実務経験がなく医療事務を目指す人や医療事務として働いている人のスキルアップに有利です。

受験資格

特にありません。

受験科目

医科と歯科を選択できます。
どちらも学科と実技の試験です。

試験日

毎年7月と12月の日曜日か祝日に実施します。

時間

学科試験と実技試験合わせて3時間の試験です。

試験地

札幌市・仙台市・さいたま市・千葉市・東京都・横浜市・新潟市・金沢市・静岡市・名古屋市・大阪府・岡山市・広島市・高松市・福岡市・熊本市・那覇市の17都市で実施。

申込方法

財団法人日本医療保険事務協会へ案内と願書を請求します。
(試験日の3ヶ月半前から受付)案内の通りに受験料を支払い、願書を郵送します。
(願書は受験者ごとに郵送し、団体での受験の場合は連絡してから郵送します。
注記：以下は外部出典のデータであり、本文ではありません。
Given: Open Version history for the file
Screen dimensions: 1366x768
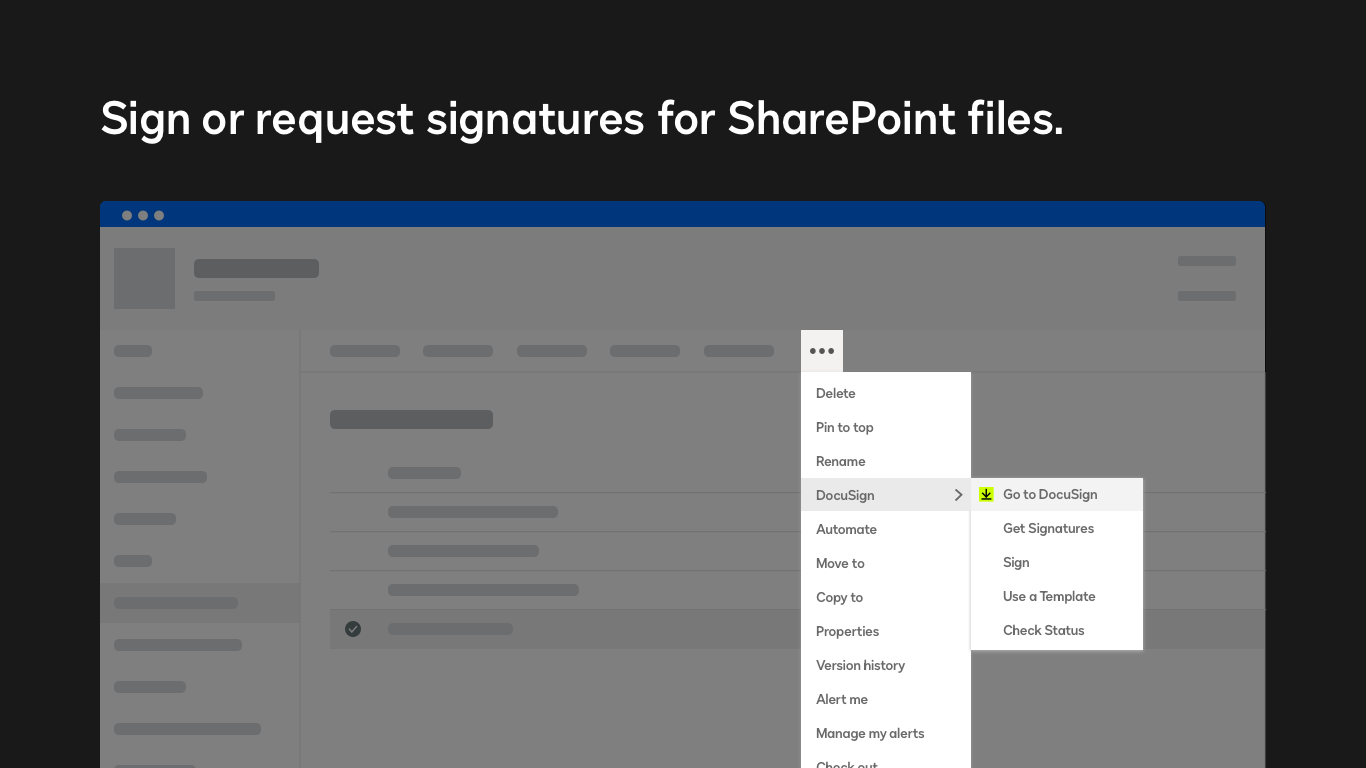Looking at the screenshot, I should [861, 665].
)

手続きが終わると、受験票が郵送されてきます。

受験費用

7,500円を郵便振替(所定の用紙)で納入。手数料は受験者負担。

結果の発表

試験の翌々月末までに郵送で受験者に知らせます。
財団法人日本医療保険事務協会のホームページでも発表します。

実施団体

財団法人 日本医療保険事務協会
〒101-0047 東京都千代田区内神田2-5-3児谷ビル
TEL03-3252-3811、FAX03-3252-2233

合格率

約30%と難易度は高いです。

出題範囲

診療報酬請求事務能力認定試験ガイドラインのとおりで、マークシート形式で行い、試験会場への資料の持込可能です。

筆記試験

・医療保険制度等
・医療保険制度等、公費負担医療制度の概要
・保険医療機関等、療養担当規則等の基礎知識
・診療報酬等、薬価基準、材料価格基準の基礎知識
・医療用語および医学、薬学の基礎知識
・医療関係法規の基礎知識
・介護保険制度の概要

実技試験

・診療報酬請求事務(レセプト作成)

筆記試験は今までの試験では110題出されています。
また、診療報酬等からの出題の割合が例年多いです。

実技試験では点数表の理解とレセプト作成の実践力が必要となってきます。
問題に多く触れて経験を積むことが大切です。

合格の基準点は筆記試験・実技試験それぞれに設けられていて、いずれも基準を上回らなければ合格できません。
ムラのない、豊富な知識が必要とされます。

診療報酬請求事務能力認定試験過去問題集も市販されています。出題範囲が広いので出題される問題の傾向を把握するのも重要です。

過去30回のデータ

過去30回で医科の受験者が24万人なのに対し、歯科の受験者は8千人以下と圧倒的に医科受験者が多いです。
また、男女の比率は男性は10%以下、女性が多く受験しています。

年齢別に見ると、16〜20歳が一番多く、年齢が上がるにつれて受験数も減っています。
しかし、31〜40歳が約17%、41〜50歳が約6%と、年齢を気にせず働ける医療事務に関する試験だけに、幅広い年齢層の人が受験しています。

また、受験者数のうち医療事務として働いた経験のある人が約20%を占めていることからも、この認定試験の信頼性がうかがえます。